Major League Baseball currently is exploring the expansion of instant replay with the World Umpires Association, and no timetable has been specified for any adjustments to the current policy.
The owners and the MLB Players Association agreed in collective bargaining last year for a new Basic Agreement that replay could be expanded to be used on fair-foul calls down the lines and balls deemed trapped by fielders. Any formal expansion of replay requires collaboration between owners, players and umpires. Replay is currently used only to determine the legitimacy of home runs — whether the ball was fair or foul and whether the ball was over the fence.
“I’ve had very, very little pressure from people who want to do more,” Commissioner Bud Selig told a small group at a sport and society conference at St. Norbert College in De Pere, Wis., on Wednesday, according to The Associated Press.

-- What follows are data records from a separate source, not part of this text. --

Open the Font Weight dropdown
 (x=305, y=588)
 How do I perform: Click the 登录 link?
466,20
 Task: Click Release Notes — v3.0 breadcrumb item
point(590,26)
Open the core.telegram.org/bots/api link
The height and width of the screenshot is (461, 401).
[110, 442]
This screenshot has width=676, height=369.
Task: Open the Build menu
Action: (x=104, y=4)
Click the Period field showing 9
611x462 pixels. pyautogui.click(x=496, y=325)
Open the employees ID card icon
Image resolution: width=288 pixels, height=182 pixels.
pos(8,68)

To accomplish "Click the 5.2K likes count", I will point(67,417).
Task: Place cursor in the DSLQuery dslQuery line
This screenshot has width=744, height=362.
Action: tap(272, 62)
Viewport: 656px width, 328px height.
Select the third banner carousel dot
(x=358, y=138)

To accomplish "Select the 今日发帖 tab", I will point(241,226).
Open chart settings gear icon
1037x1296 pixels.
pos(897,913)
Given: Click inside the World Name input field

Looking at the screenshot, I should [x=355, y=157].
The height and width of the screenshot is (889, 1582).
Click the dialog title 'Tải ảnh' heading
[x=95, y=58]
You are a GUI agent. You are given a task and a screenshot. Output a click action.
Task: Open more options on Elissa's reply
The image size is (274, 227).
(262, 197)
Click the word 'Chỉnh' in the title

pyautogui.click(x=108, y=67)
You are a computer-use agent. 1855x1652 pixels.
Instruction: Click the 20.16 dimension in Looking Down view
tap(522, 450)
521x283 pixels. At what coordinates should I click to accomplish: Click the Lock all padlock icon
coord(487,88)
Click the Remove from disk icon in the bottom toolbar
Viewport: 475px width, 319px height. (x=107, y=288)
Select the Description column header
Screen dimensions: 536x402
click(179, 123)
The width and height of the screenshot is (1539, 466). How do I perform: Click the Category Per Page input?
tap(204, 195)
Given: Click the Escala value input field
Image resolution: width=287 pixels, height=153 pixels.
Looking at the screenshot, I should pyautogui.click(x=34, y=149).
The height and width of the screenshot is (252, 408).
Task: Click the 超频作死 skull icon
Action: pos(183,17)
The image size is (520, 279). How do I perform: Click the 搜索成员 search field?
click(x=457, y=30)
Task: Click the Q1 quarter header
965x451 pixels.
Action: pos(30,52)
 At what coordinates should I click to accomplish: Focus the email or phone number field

The umpires union has told MLB officials in recent meetings that a significant assessment of options needs to take place if replay is to be changed. Right now, any possible expansion would not occur until next season at the earliest.
Want to know why this is needed? Here’s one reason:
This particularly egregious example of a blown call, which happened in April, has been widely discussed around the Internet. Arguably, instant replay isn’t really needed for stuff like this. I mean, at least one other umpire must have seen what everybody else in the stadium saw on that play. If there were some way for another umpire to step in and say “that call was wrong”, either on his own or via an appeal from one of the teams, replay would be superfluous in a case like this. But there is no way to challenge a call in baseball as you can in football, so this sort of thing is breezily dismissed by the so-called purists as “the human element” instead of decried as the wholly avoidable travesty that it is. But hey, as various people have pointed out, at least this terrible call didn’t ruin a perfect game or change the outcome of a World Series.
The bottom line is this: Baseball games should be decided by the players. Sure, there will always be external factors that cannot be controlled – wind, weather, bad hops, etc. But bad umpiring needn’t be one of those factors. Whether or not technology is part of that solution, the culture has to change. I don’t see any reason why that can’t start now.